Pretend this says something impish
written by DPenn October 27, 2004 - 9:26 PM PDT
4 out of 4 members found this review helpful
What's the phrase I'm looking for --a film that rewards patience, or something like that? Certainly not for all tastes, Vive L'Amour is indeed slow-moving, but it wouldn't make sense otherwise.

Nearly all the plot is conveyed through visual cues. The film easily could have been released as a silent, but then we would have missed out on the amazing sound design, which displays a nuanced sense of rhythm and space -- also a strength of Tsai's weaker first feature, Rebels of the Neon God.

Another reviewer notes there's nothing exotic or erotic, but that's not even close to the point. The movie's about alienation and silence, and the ending, as simple as it is, is more heartbreaking than that of any overt tearjerker out there. The performances are pitched nearly perfectly, and, in terms of editing and pacing, the director here has found a relevant middle ground between narrative and 'experimental' devices.
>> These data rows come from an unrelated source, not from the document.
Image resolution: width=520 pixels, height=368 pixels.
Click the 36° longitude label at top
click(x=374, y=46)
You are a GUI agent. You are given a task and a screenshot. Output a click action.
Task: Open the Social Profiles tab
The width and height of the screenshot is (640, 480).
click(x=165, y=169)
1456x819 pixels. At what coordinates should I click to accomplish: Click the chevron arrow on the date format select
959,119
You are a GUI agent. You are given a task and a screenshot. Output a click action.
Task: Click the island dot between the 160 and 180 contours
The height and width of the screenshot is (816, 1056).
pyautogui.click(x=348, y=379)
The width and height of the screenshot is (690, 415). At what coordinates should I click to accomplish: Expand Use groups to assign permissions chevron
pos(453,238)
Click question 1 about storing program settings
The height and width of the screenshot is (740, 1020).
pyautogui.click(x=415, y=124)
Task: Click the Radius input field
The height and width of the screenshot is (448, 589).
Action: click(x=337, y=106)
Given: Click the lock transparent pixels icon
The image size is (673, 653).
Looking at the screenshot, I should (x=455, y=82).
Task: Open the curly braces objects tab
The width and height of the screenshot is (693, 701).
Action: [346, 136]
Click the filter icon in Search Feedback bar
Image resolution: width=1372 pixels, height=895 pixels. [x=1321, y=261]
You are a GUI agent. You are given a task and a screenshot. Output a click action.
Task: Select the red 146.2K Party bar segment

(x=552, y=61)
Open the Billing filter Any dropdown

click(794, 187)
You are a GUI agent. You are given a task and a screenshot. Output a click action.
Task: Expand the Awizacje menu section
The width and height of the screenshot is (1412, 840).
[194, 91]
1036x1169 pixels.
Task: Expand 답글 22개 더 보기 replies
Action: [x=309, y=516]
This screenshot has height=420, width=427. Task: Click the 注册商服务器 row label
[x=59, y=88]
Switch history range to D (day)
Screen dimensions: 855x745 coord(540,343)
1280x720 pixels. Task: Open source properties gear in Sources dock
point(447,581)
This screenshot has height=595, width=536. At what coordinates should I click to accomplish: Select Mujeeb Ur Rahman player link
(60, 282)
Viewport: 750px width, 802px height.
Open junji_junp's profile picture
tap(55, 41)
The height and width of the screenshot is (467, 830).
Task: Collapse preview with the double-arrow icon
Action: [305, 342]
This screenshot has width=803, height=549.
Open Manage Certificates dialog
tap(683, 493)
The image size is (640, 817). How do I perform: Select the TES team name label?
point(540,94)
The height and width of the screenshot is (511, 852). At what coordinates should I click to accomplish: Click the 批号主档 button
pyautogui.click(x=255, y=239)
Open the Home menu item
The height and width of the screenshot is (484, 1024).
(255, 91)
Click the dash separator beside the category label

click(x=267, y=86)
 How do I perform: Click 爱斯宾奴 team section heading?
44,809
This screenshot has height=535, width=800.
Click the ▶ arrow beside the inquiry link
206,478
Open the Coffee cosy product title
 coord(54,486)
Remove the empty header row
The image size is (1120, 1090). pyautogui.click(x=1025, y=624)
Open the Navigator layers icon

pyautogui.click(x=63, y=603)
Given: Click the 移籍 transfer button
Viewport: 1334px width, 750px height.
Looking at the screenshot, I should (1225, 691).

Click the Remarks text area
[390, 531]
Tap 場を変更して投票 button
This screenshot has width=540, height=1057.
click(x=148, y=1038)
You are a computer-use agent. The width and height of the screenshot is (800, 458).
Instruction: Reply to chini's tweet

I've begun watching Tsai's movies in chronological order without planning to (luck of the queue), and I'm looking forward to finding out where he went next.

Disappointing and dull
written by Tropicola October 21, 2002 - 12:25 PM PDT
3 out of 10 members found this review helpful
Oh dear... this movie is terribly unrewarding, especially if you're expecting something as good as "The Hole". Even the location shots reveal little insight into this movie, which is comprised of three shallow character studies. Unlike the recent spate of Iranian movies into which category this movie might fall, Vive L'Amour neither poses cinematic questions nor reveals anything about Taiwanese society. The filmmakers opt for the easy sparse atmosphere created by slowness, silence and prolonged inaction rather than construct scenarios from substance. It?s neither erotic nor exotic and quite frankly that doesn't leave much else to like.